Y todo sonrisa, Albert volvió a calarse el sombrero con un gesto a lo d’Artagnan.

Viejo solterón, el capitán deseaba las buenas noches a su gobernanta árabe, la cual se retiraba a su habitación. El se disponía a imitarla cuando el teléfono sonó. Al coger el auricular, reconoció la voz de Albert y escuchó. Luego, al cabo de un momento, dijo:

—Sí. ¿Cómo dices? ¿Que los cigarrillos están probablemente almacenados en las grutas de la bahía de Joulnié? Cerca de la casa de Mokrar, el pescador... Perfecto, Albert. ¿Cómo?

El capitán frunció las cejas.

—¿Me pides que no intervenga antes de mañana a la noche? Bueno, bueno, Albert. No comprendo muy bien tus razones, pero estableceremos ese plazo. Gracias.

El confidente seguía hablando al otro extremo del hilo. Anizé sonrió: «¡Ese granuja de Albert pretende cobrar por los dos lados!», pensó.

—Bien, bien, Albert. Si la operación tiene éxito, recibirás la suma convenida. No te preocupes que la cobrarás. ¿Cómo? ¿Qué cuentas aún?

Apretó la oreja contra el auricular y un reflejo divertido animó sus ojos fríos.

—¿Que el americano te ha hablado de droga? ¿Que le gustaría descubrir los hilos del tráfico para hacer un reportaje?

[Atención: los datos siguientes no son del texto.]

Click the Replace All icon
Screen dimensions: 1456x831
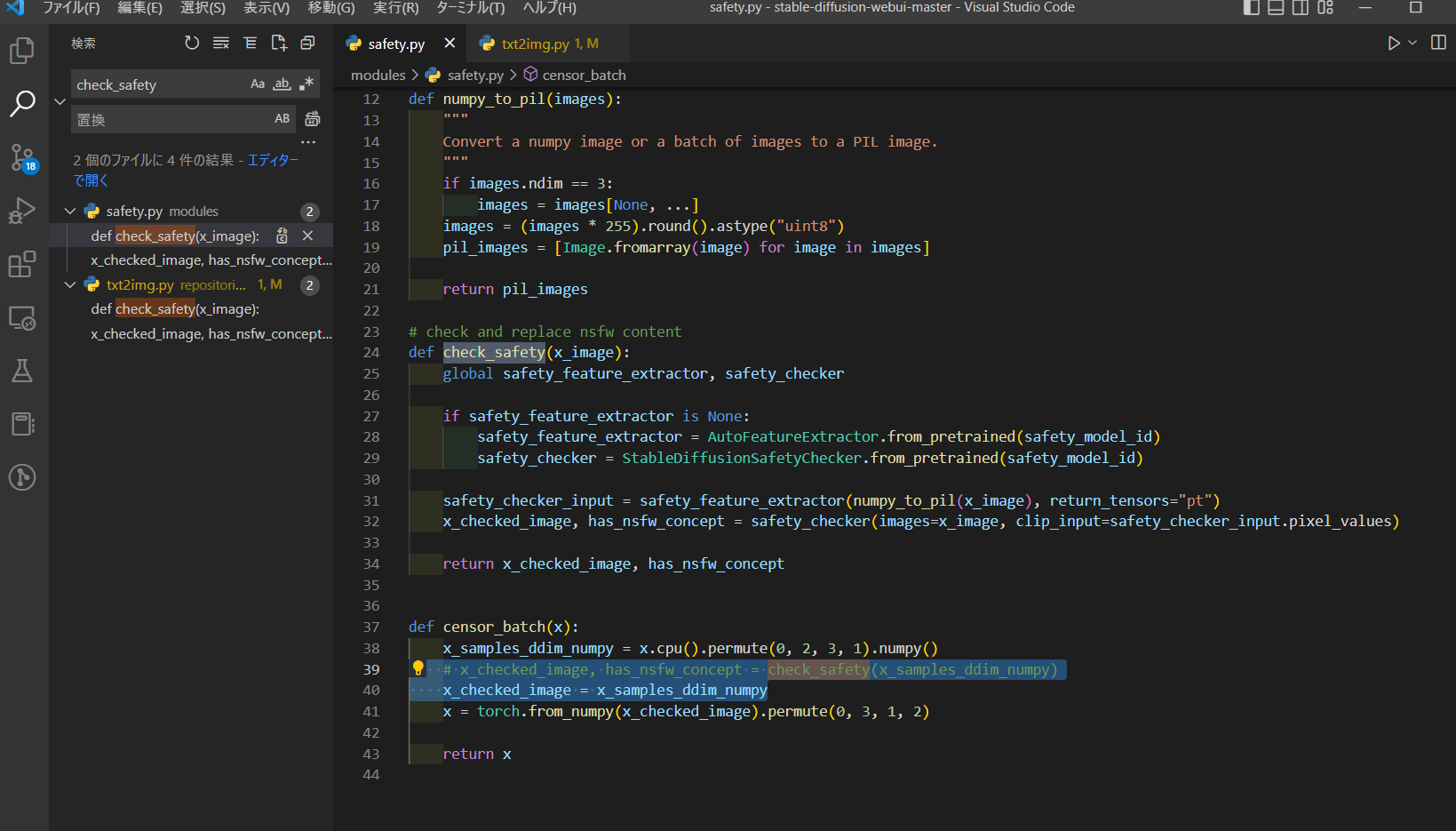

El capitán se aguantó la carcajada.

—Eso es interesante, Albert. Gracioso, incluso. ¿Crees que podrás ayudarle en ese terreno? Ya sabes que hace falta conocer... ¿Lo conoces tú?

La sonrisa del capitán duplicó su volumen al escuchar la medrosa negativa de Albert.

—¿O sea que tú no conoces nada de ese tráfico? Pues es una lástima. ¡Tú sólo conoces la pacotilla, los pequeños revendedores, los que te suministran! Desde luego, ésos no tienen ningún interés... Pero trata de encontrar algo más arriba. Inténtalo, Albert... No para tu americano sino para mí. Inténtalo, Albert. Hazme ese favor.

La voz del capitán había cambiado. Se había endurecido brutalmente.

—Inténtalo, Albert. Si quieres que continuemos siendo buenos amigos, inténtalo.

Y, desaparecida su sonrisa, colgó sin más explicaciones.